Written task
Turn every line of the data below into a JSON list of strings, one string per line, leaving out blank lines and any pictures.

** start Data supplied **

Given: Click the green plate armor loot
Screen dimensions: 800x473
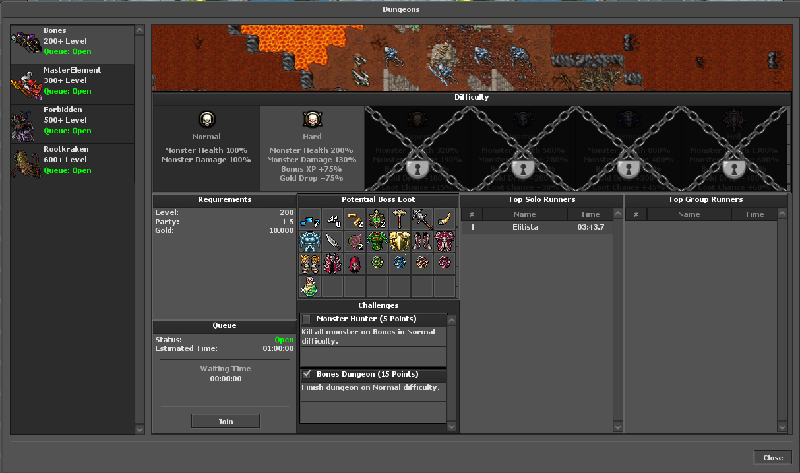Looking at the screenshot, I should click(x=377, y=241).
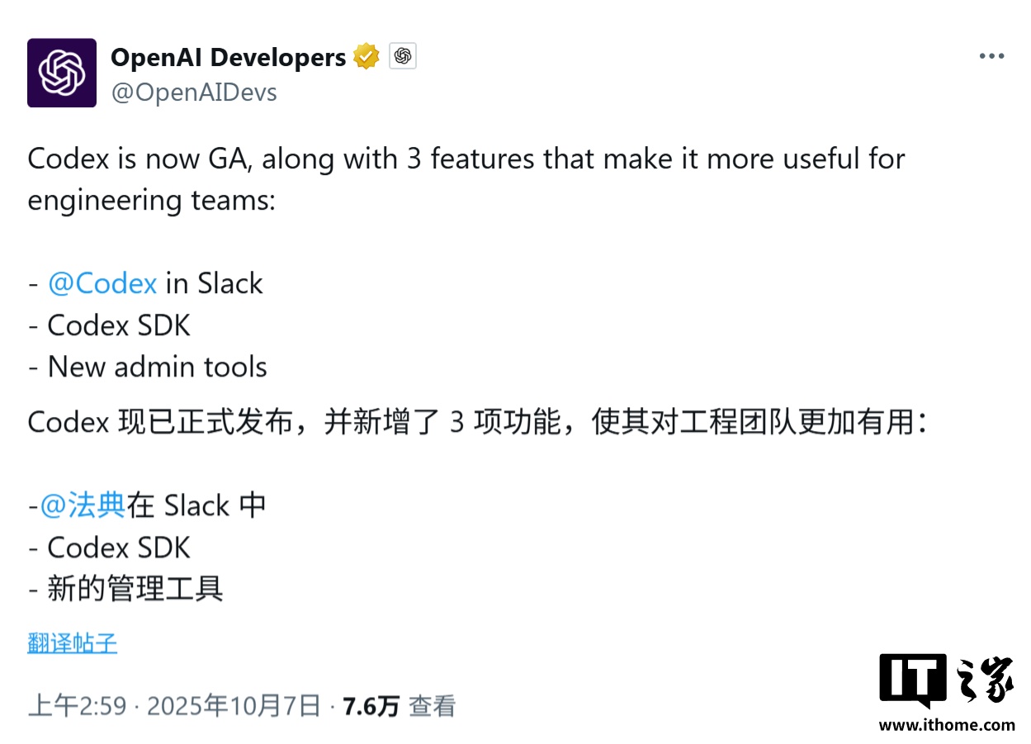Screen dimensions: 1031x744
Task: Click the @OpenAIDevs handle
Action: tap(193, 92)
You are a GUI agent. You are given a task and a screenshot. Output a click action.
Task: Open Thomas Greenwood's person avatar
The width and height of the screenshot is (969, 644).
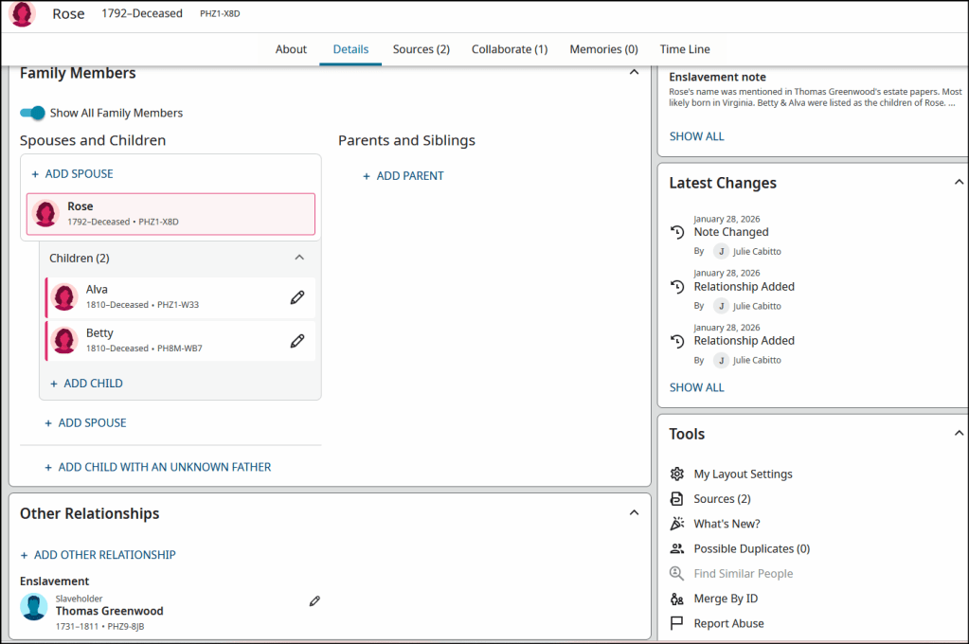(x=34, y=607)
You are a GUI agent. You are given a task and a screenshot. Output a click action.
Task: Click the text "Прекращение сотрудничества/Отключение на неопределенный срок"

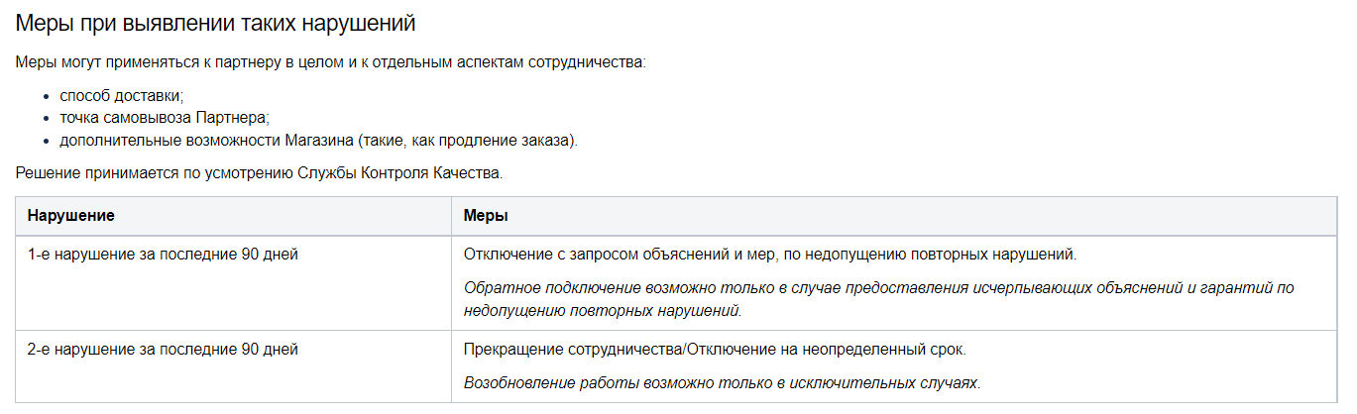click(x=714, y=350)
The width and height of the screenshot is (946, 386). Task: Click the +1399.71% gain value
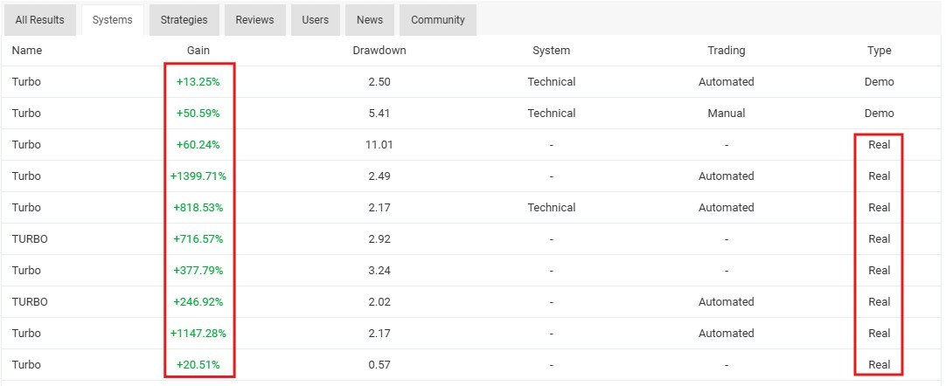click(x=198, y=176)
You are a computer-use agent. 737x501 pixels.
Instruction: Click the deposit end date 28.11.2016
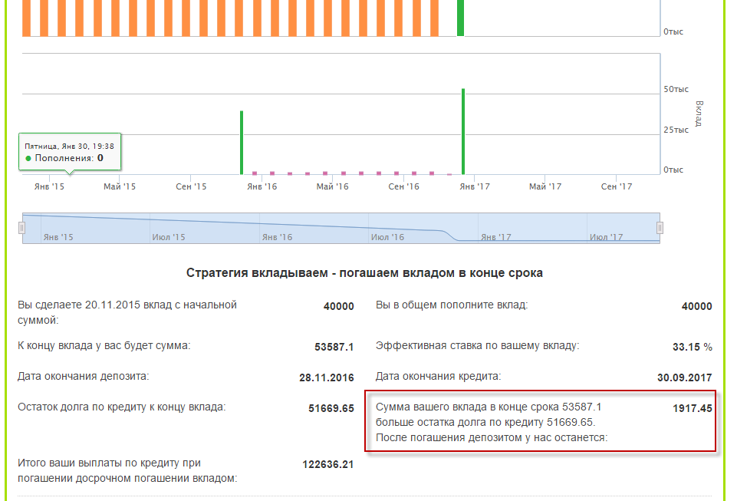pyautogui.click(x=326, y=377)
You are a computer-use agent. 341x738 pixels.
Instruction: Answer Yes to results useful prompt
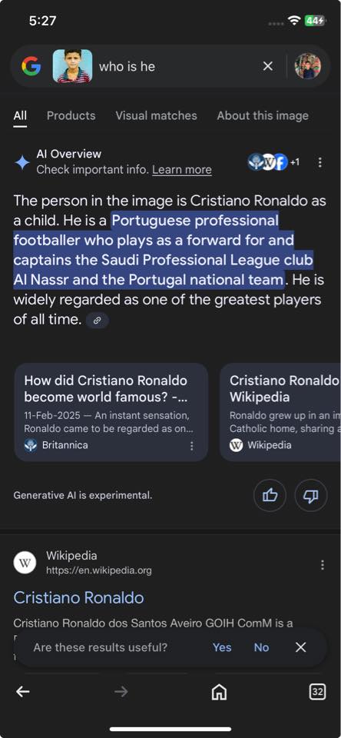point(221,647)
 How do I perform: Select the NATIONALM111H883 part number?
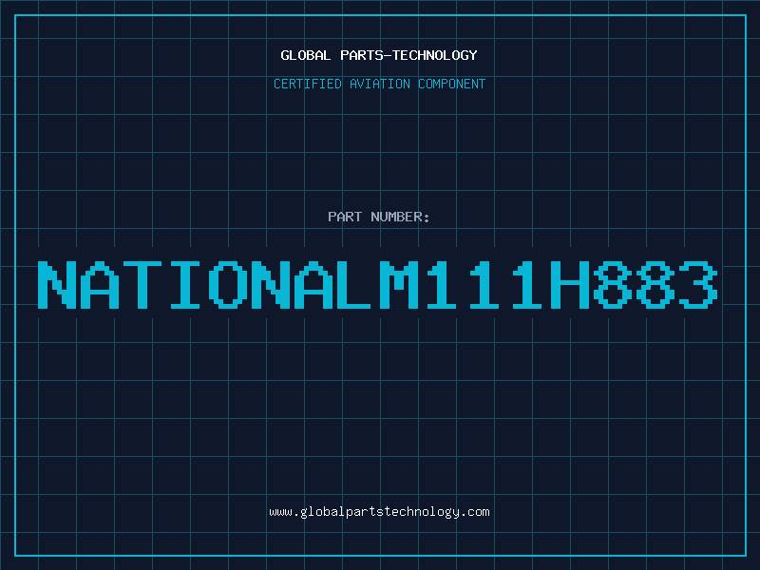(x=379, y=285)
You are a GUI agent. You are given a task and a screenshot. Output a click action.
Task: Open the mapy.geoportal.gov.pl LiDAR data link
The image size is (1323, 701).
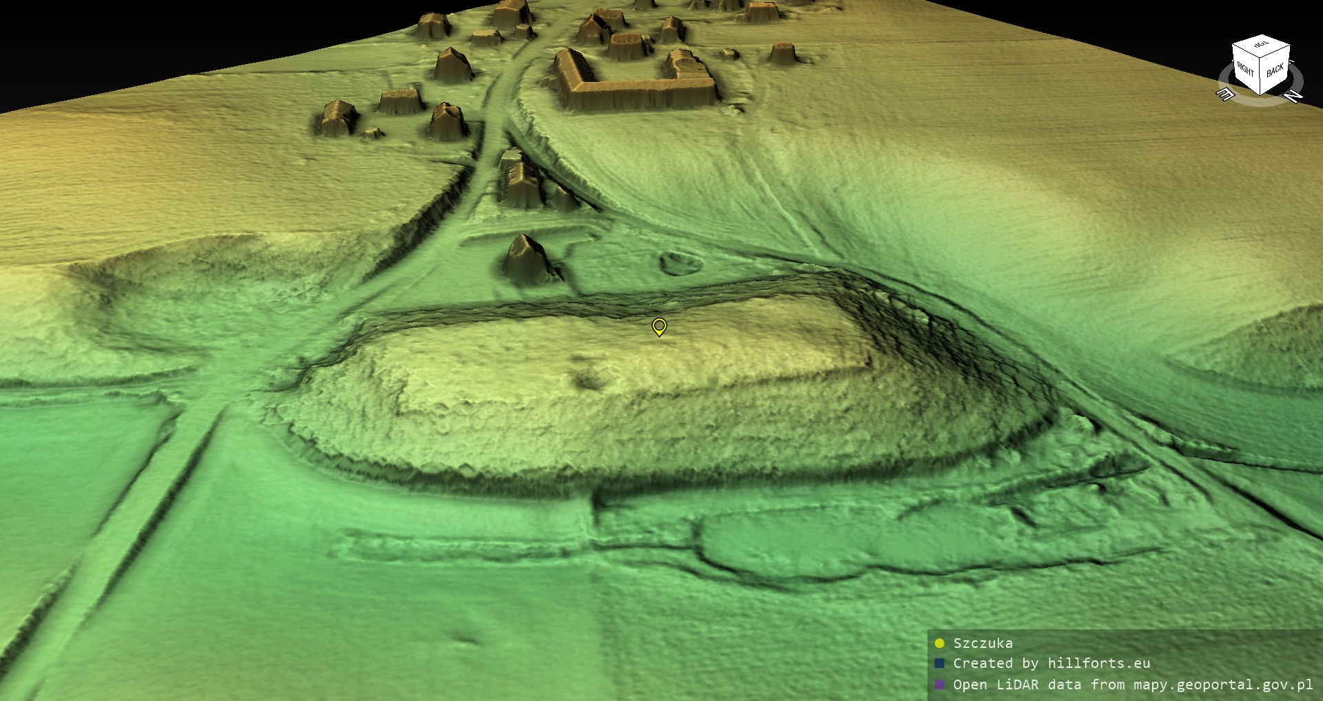1133,684
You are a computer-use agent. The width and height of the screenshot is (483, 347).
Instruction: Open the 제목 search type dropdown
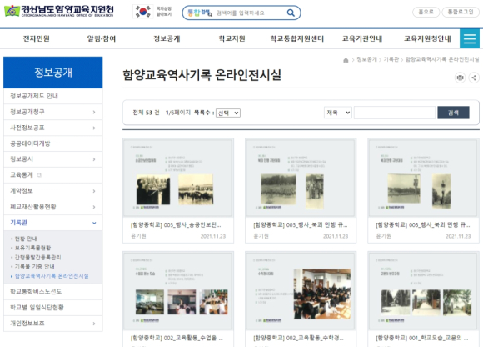tap(338, 113)
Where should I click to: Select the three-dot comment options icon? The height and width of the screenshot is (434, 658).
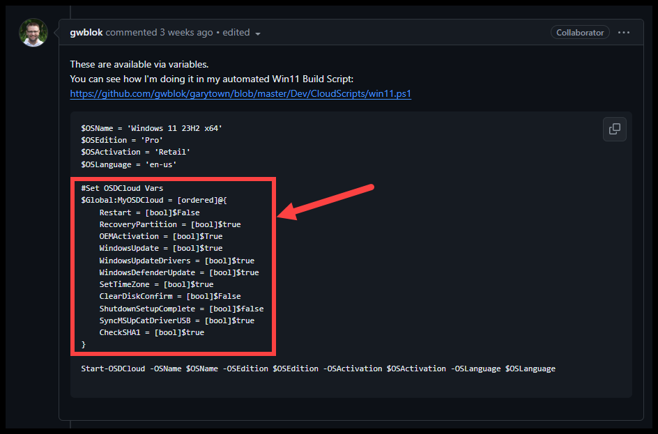(624, 32)
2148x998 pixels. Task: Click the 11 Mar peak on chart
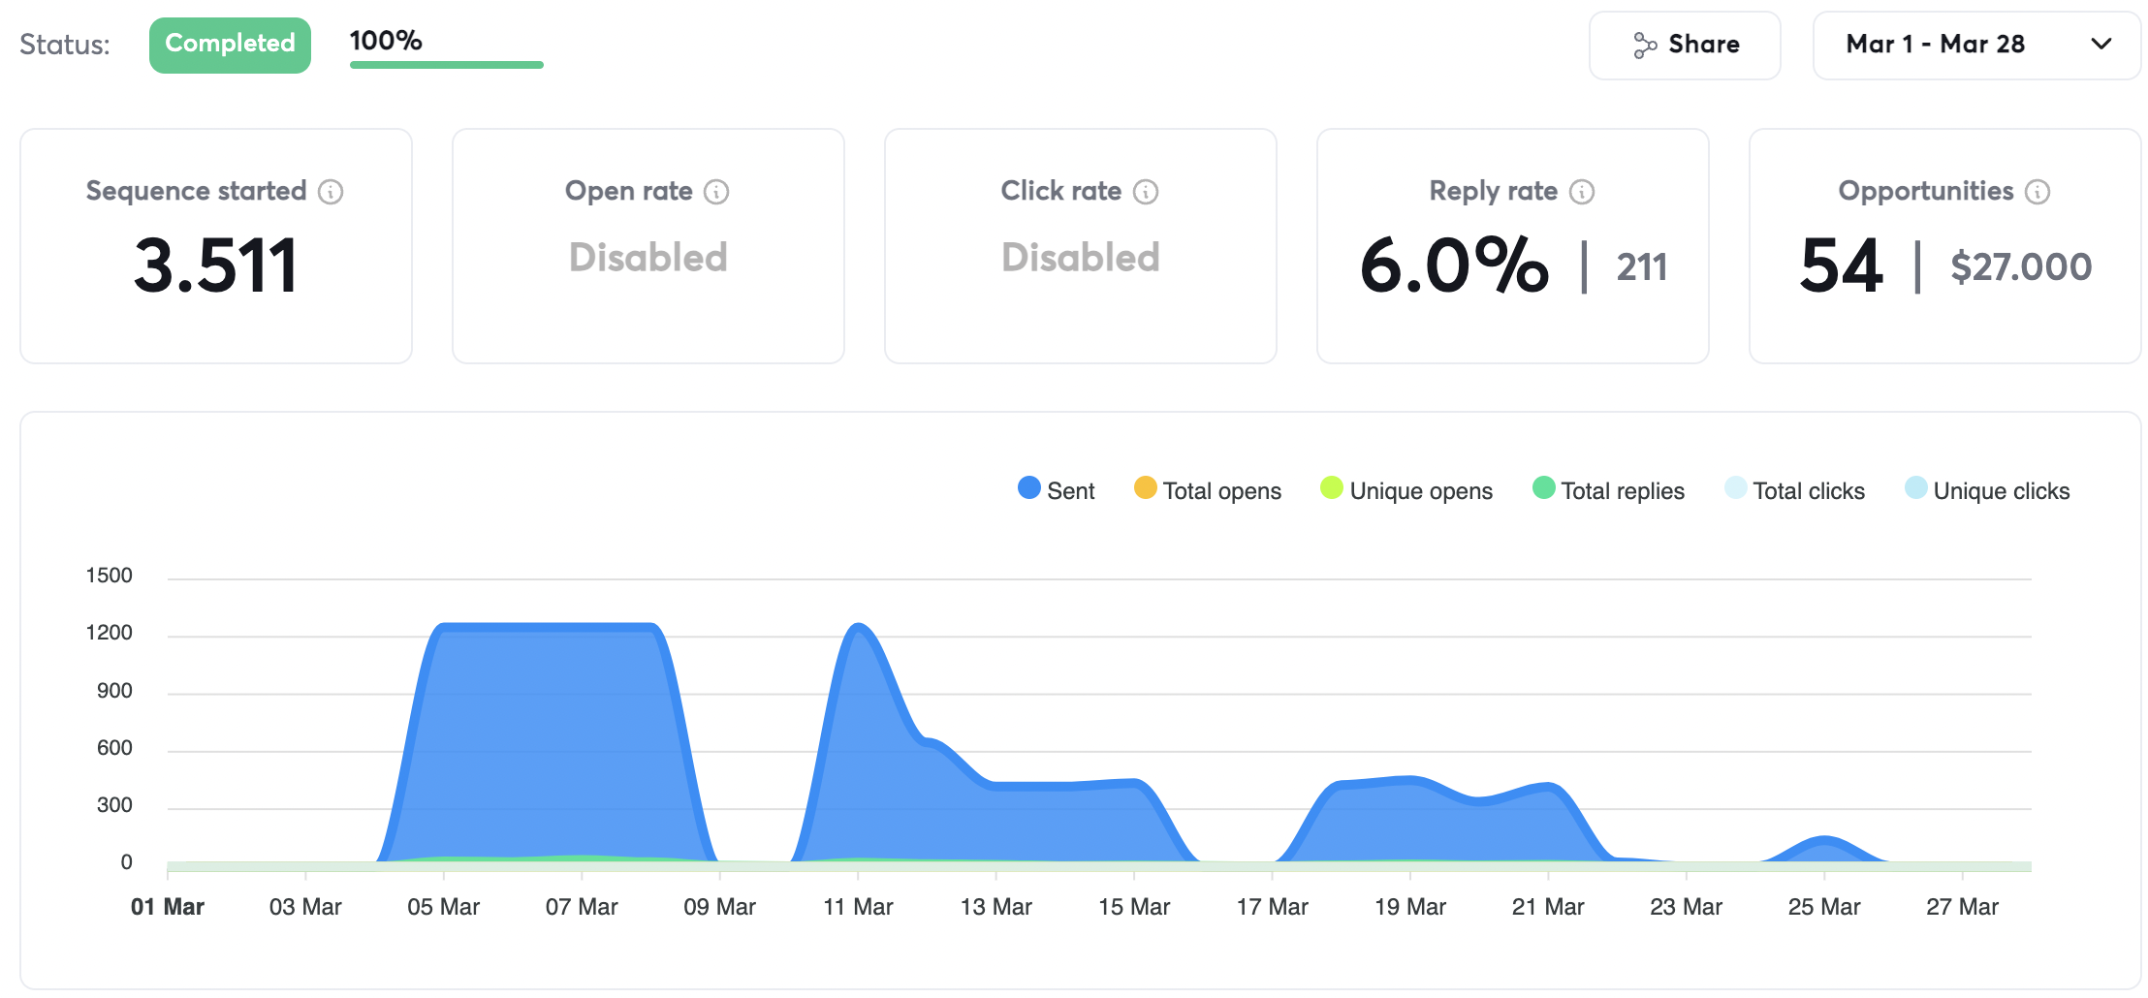click(x=858, y=627)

** end Data supplied **

Full output
[
  "Given: Click the green plate armor loot",
  "Screen dimensions: 800x473",
  "Looking at the screenshot, I should click(x=377, y=241).",
  "Screen dimensions: 1031x744",
  "Task: Click the @OpenAIDevs handle",
  "Action: tap(193, 92)",
  "You are a GUI agent. You are given a task and a screenshot. Output a click action.",
  "Task: Open Thomas Greenwood's person avatar",
  "The width and height of the screenshot is (969, 644).",
  "(x=34, y=607)",
  "You are a GUI agent. You are given a task and a screenshot. Output a click action.",
  "Task: Click the text \"Прекращение сотрудничества/Отключение на неопределенный срок\"",
  "click(x=714, y=350)",
  "The width and height of the screenshot is (946, 386). Task: Click the +1399.71% gain value",
  "click(x=198, y=176)",
  "You are a computer-use agent. 737x501 pixels.",
  "Instruction: Click the deposit end date 28.11.2016",
  "pyautogui.click(x=326, y=377)",
  "You are a computer-use agent. 341x738 pixels.",
  "Instruction: Answer Yes to results useful prompt",
  "point(221,647)",
  " How do I perform: Select the NATIONALM111H883 part number?",
  "(x=379, y=285)",
  "You are a GUI agent. You are given a task and a screenshot. Output a click action.",
  "Task: Open the mapy.geoportal.gov.pl LiDAR data link",
  "The image size is (1323, 701).",
  "1133,684",
  "You are a computer-use agent. The width and height of the screenshot is (483, 347).",
  "Instruction: Open the 제목 search type dropdown",
  "tap(338, 113)",
  "Where should I click to: Select the three-dot comment options icon? The height and width of the screenshot is (434, 658).",
  "(624, 32)",
  "2148x998 pixels. Task: Click the 11 Mar peak on chart",
  "click(x=858, y=627)"
]